I did manage to read the participant site poem and have a quick panic over Shakespearean sonnets – which are hard enough without the additional challenge of remix/modernisation. I didn’t have time to tackle a half hour video as I only had an hour to get up and out.

Photo by Miguel u00c1. Padriu00f1u00e1n on Pexels.com
This evening I re-read Maxie Jane’s poem She Wore Armor, which was inspired by Joy Harjo’s “She Had Some Horses”, which you can find here. It wasn’t a poem I knew, but as far as repetition goes it was a perfect influence/starting point.
With Maxie’s poem I liked the fact that although this armour could be literal – it isn’t – also the amount of times in life we wear it – and to see all the listed examples and to meet some of them with a knowing hmmm, Thought provoking and intense. It was good to revisit Put Out to Pasture, one of the participating sites I chose to visit and blog about on Day 20 of NaPo.
I then set aside half an hour to watch the video resource. It was good revision and easy to follow. I liked the example villanelle and they clearly showed the rhyming scheme in a colour coded system.
I also watched the following video, which played afterwards. Some good tips – especially for people beginning to write.
Then I took a deep breath and set out to write today’s poem.
On Writing
This evening, I have spent several hours making a new animation, so I am sitting down (quietly) now with NaPo to meet the challenge. Remember, if you feel this prompt is too tricky – it is optional. I am going to push through it though!
I couldn’t download the free e-book – well I could download, but not read. So I read the html online. I could have spent the night reading. Although the sonnet is not a favourite genre to write, I do enjoy reading Shakespeare. The NaPo prompt gave several ideas for staring points for today’s writing. I decided to scan the sonnets for lines and saved them on a word document. The idea of re-writing using these lines only became appealing.
At the end of 20 minutes, I had read 12 sonnets and collected 6 lines.

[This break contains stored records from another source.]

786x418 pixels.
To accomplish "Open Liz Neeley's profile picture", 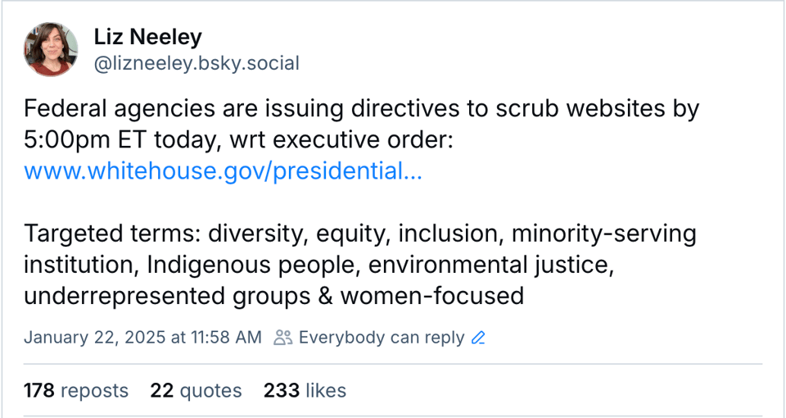I will pos(51,49).
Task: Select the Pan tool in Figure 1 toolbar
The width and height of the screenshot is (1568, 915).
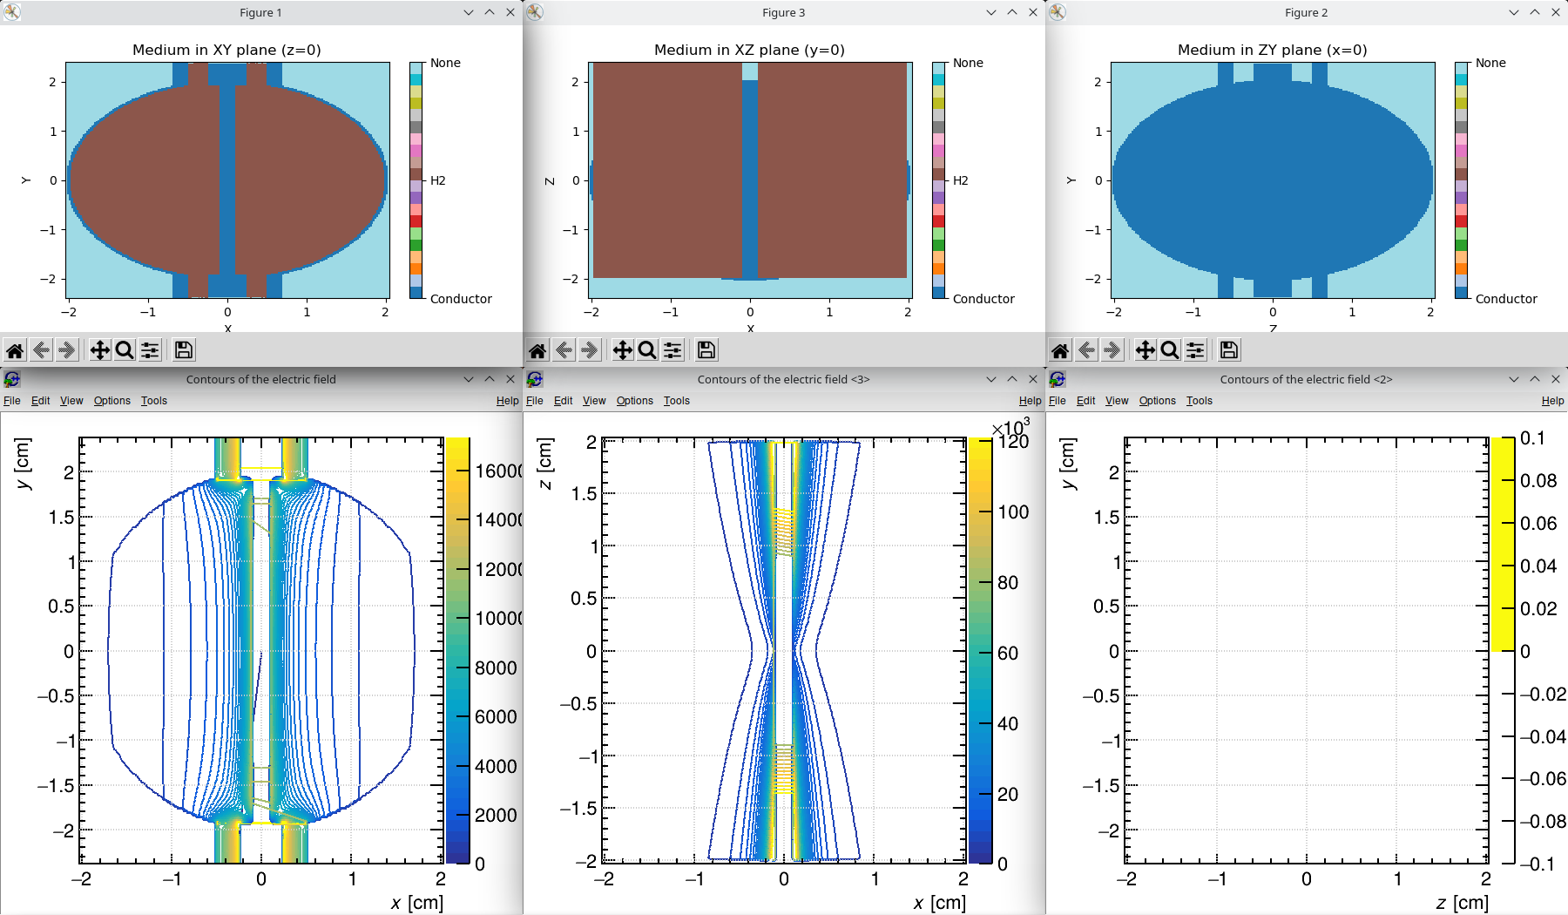Action: [x=100, y=350]
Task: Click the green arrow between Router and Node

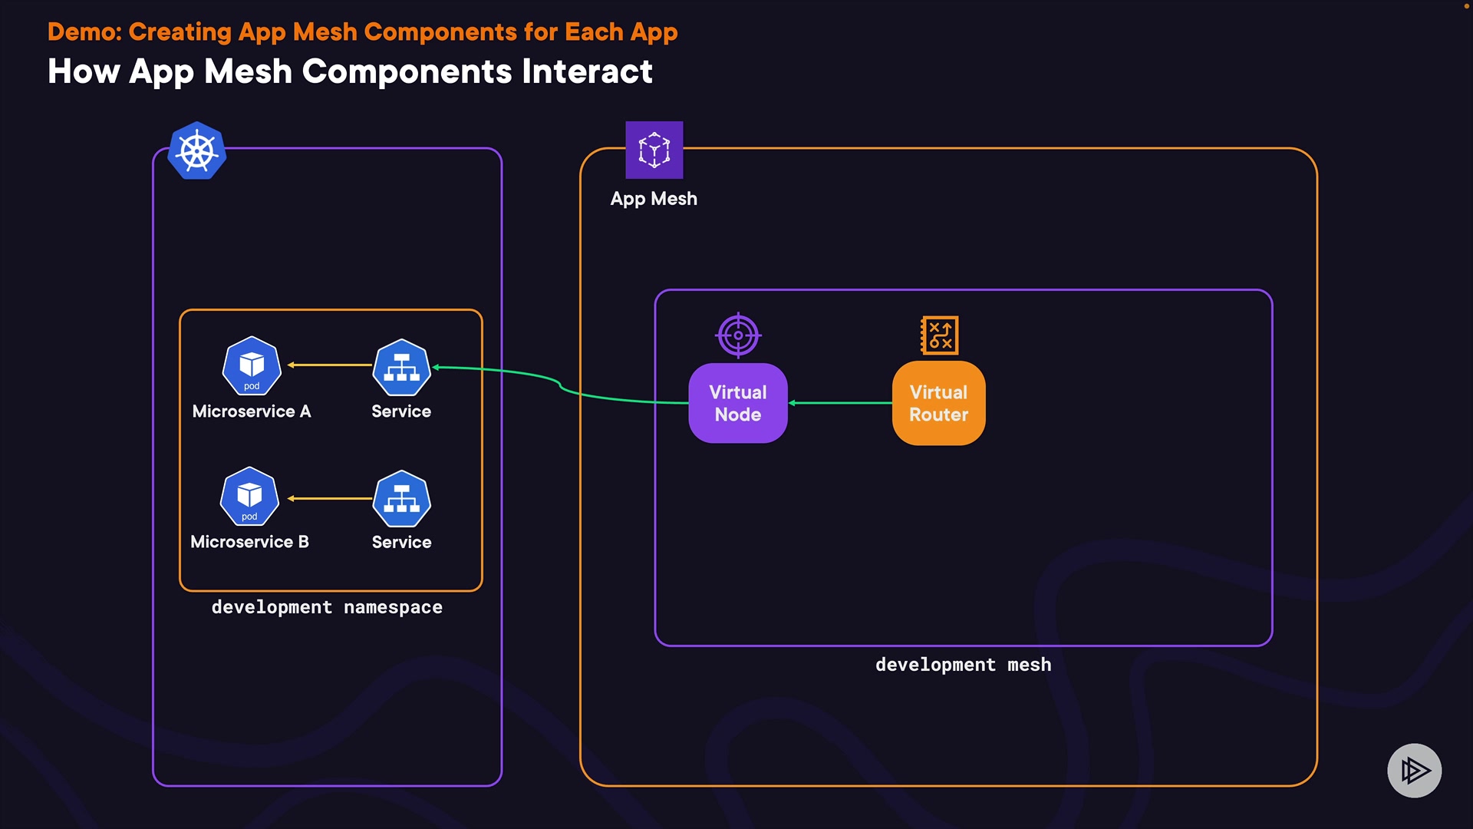Action: click(840, 402)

I scrolled to the end of the book and copied an entire sonnet, Sonnet 109.
Like every sonnet I have ever written *and I can count them on just over 1 hand… I am not entirely happy with the result, although I have mastered the iambic pentameter and even found lines falling out of my head in perfect 10 syllable formation, I am not convinced by the poem. It feels forced.
I took one line from Sonnet 109 as a starting point –
Like him that travels, I return again;
My poem is called Grounded Flight. It explores my love for travel and my love, that wherever I go I cannot escape myself and how it is perhaps best to stay where I’m loved, close to home, sharing the same air.
I found this interesting post on iambic pentameter and am sharing it instead of a line from a poem I am not terribly happy with.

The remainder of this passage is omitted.